EXCERPTED RECORDS:
* Start *

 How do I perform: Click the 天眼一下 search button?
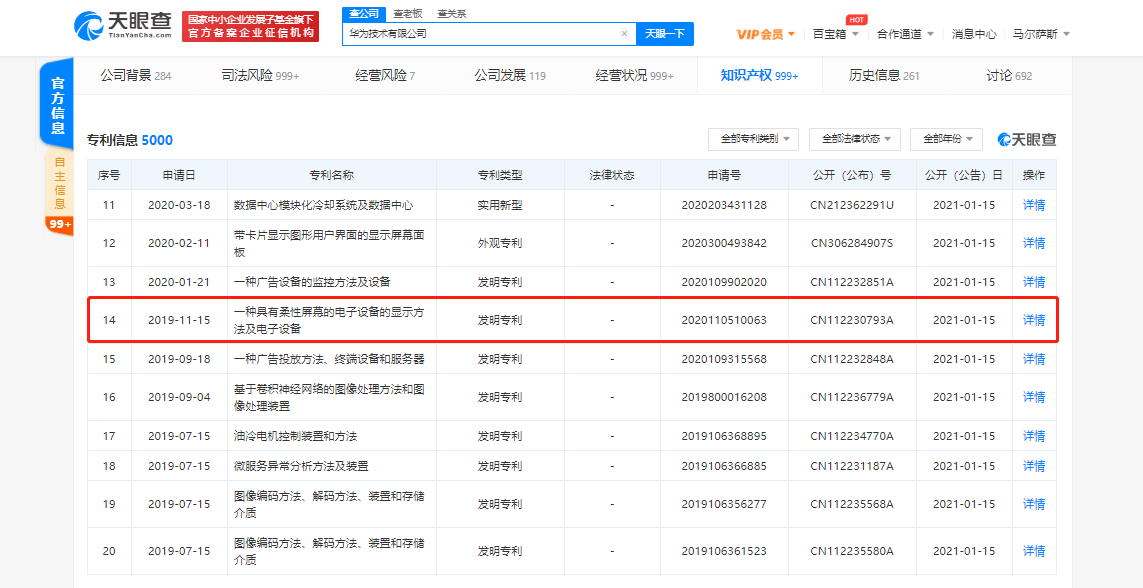point(664,34)
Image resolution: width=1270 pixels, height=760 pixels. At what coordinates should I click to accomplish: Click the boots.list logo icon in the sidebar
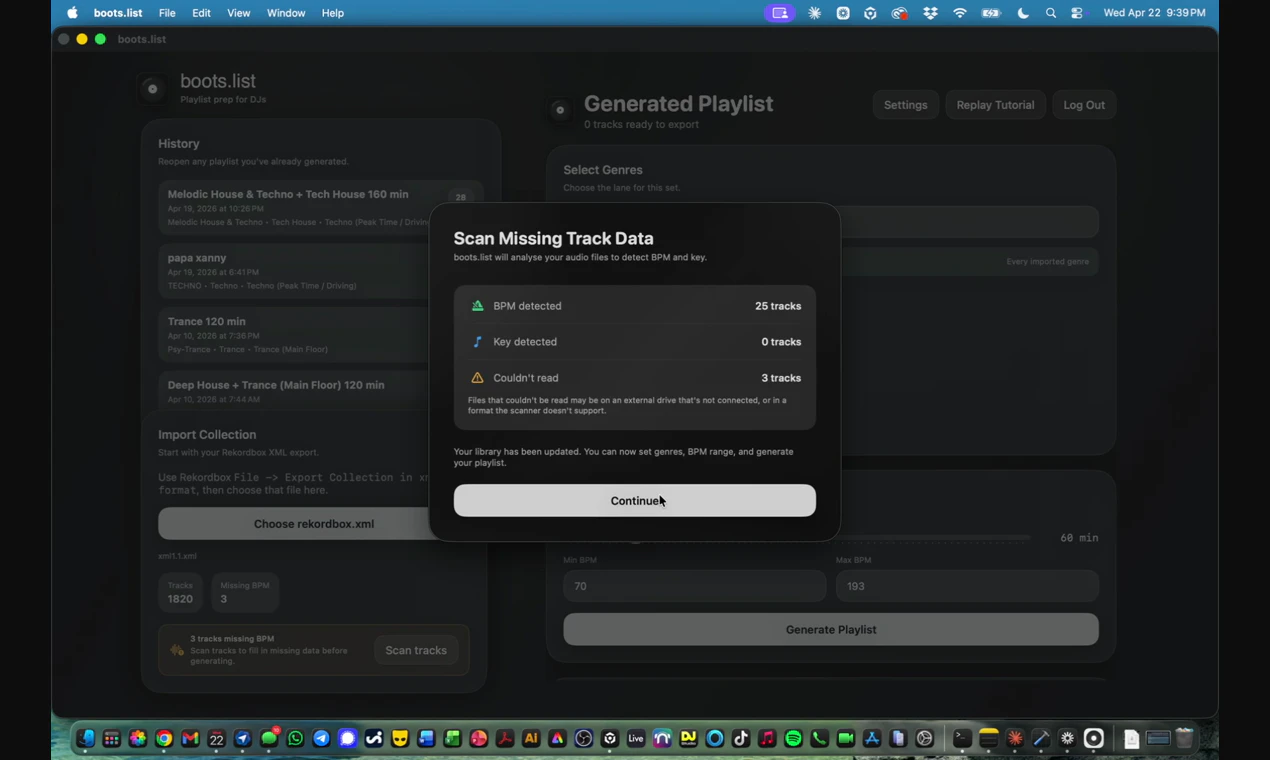[x=152, y=88]
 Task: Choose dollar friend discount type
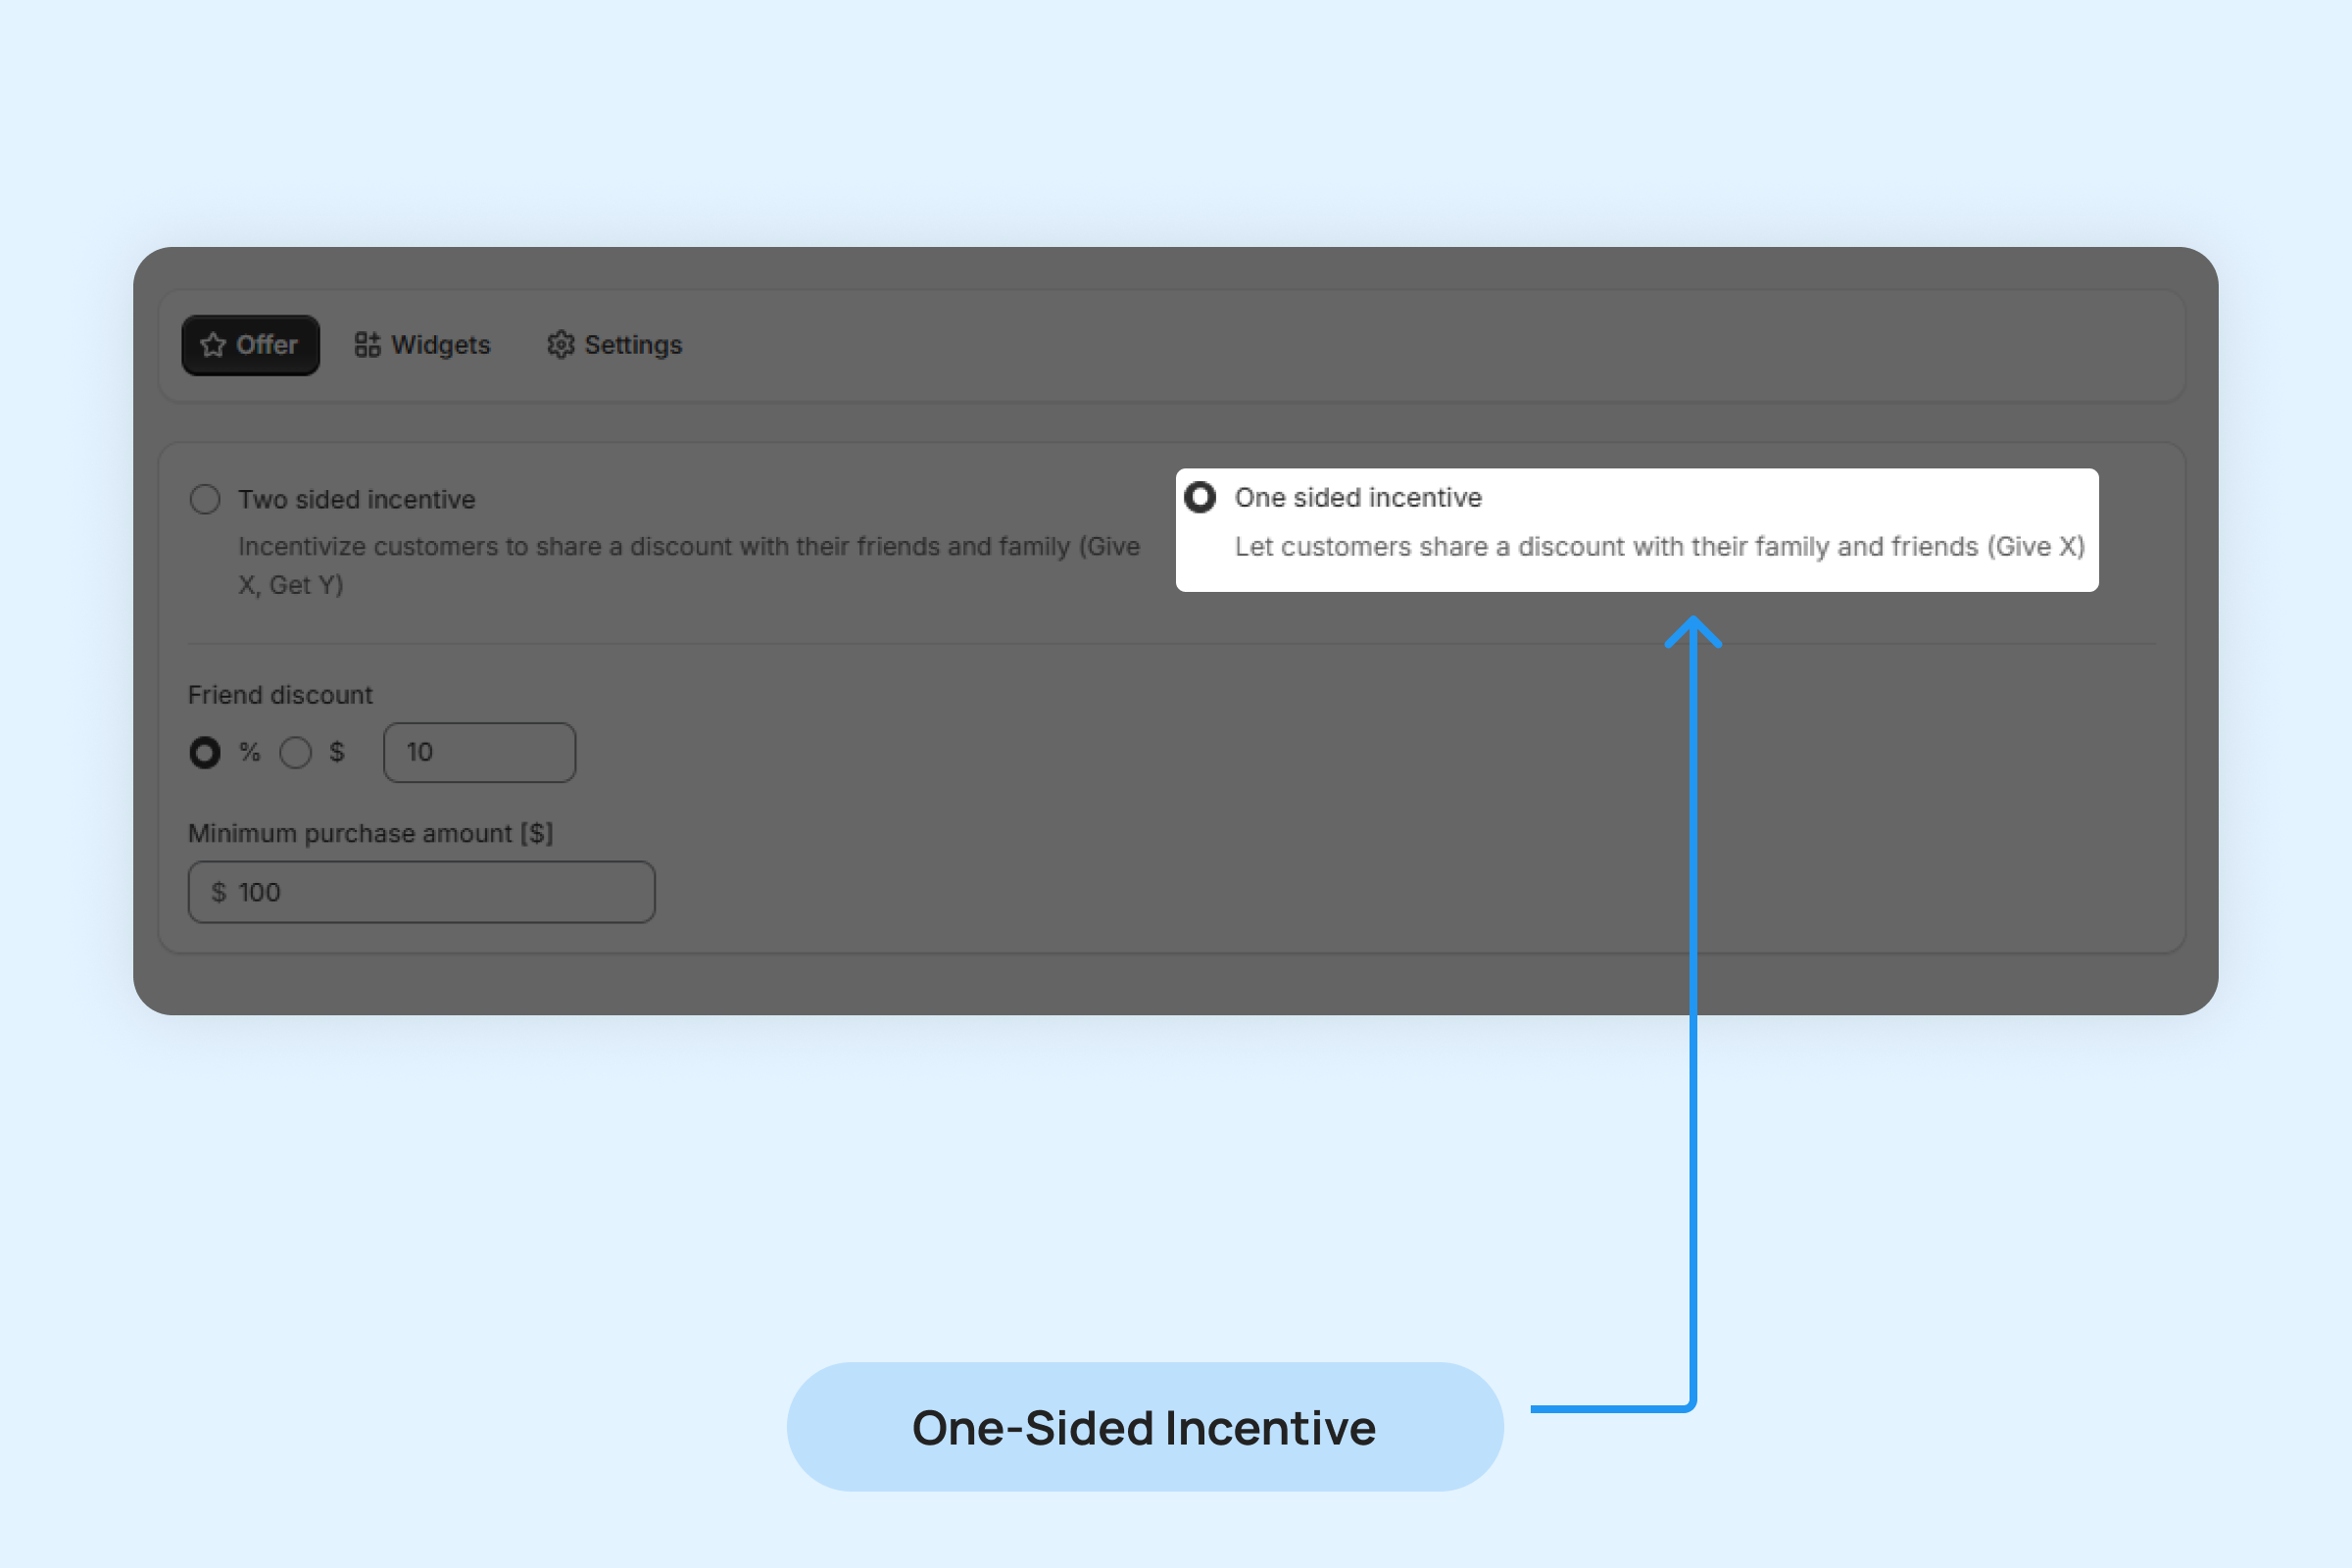[x=296, y=753]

* End *

PROBLEM DETAILS:
Please render the whole listing above as a JSON list of strings, one string per line, with blank lines and the pictures left out.

PROBLEM SOLUTION:
[
  " How do I perform: Click the 天眼一下 search button?",
  "point(664,34)",
  "Image resolution: width=1270 pixels, height=760 pixels. At what coordinates should I click to accomplish: Click the boots.list logo icon in the sidebar",
  "[x=152, y=88]",
  " Task: Choose dollar friend discount type",
  "[x=296, y=753]"
]